I came in to the forum today mostly to make a seperate post, but it might be better to just slip it in here.
Bear with me, I'm in a public place and can't 'show' the emotion I feel.
I came to B-T rejoicing in all the wonderful and startling truths I'd encountered and been given faith to believe, and I've seen the Lord work in my life to clean me up from the INSIDE. I've determined NOT to get caught up in a new round of 'religious' or 'spiritual' experiences to prop me up. Been there, done that--over and over and over again. I've learned (though, believe me, I needed little proof) that I am the Beast. I've learned that the carnal mind is deep-seated enmity with God. I've learned that God is Soverign God, and that I--at the very most--am NOT.
It's best to just admit that and not hold to any claim of righteousness, even as I've found myself so blessed as to know these things hidden from the world and the Churches. Isn't that scriptural? What good does it do to clean the outside of the cup if the inside is filthy? What does the flesh profit?
I've 'backslidden' many times since coming to believe the Gospel. But to my mind, I haven't failed in any new way because THAT is 'normal' for me, not a "spiritual" life. And my sins are not small, by any means.
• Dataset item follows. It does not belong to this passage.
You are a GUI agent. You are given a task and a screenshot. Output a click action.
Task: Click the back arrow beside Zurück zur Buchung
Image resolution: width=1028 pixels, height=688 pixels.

Anyway, what I wanted to share was that God is continuing to bring me to repentance (as he has promised according to His nature)...sometimes with tenderness, and sometimes with harsher judgement. And, true to MY real nature, I have found myself most of the time HATING that process, fearing it, mourning for Egypt, as it were. I don't want to be completely clean. I like to sin, and even when I don't, I find it comforting to hold onto. I've been fighting it and continue to, though He is winning.
I don't know if my 'acquiesence' is Faith, apathy, or ignorance, but I know that I am on a journey that is NOT like my religious and Spiritual past. There is no hiding from God, no cloak of respectability I can wear, no 'righteousness' I can turn to. I am not yet a child of God...to a great degree I remain an enemy of God, and there's no point in puny me denying that.
I don't know if that resonates with any (all) of you, especially my 'elders' in this faith, but that's my testimony to date. It's been about a year since I came to B-T first. I have such a long way to go. But all I've learned about God in that time makes me believe that His patience is greater than mine and His love more sure. I want to be able to say, "Though He slay me, yet will I serve Him", because I've come to believe that both will happen.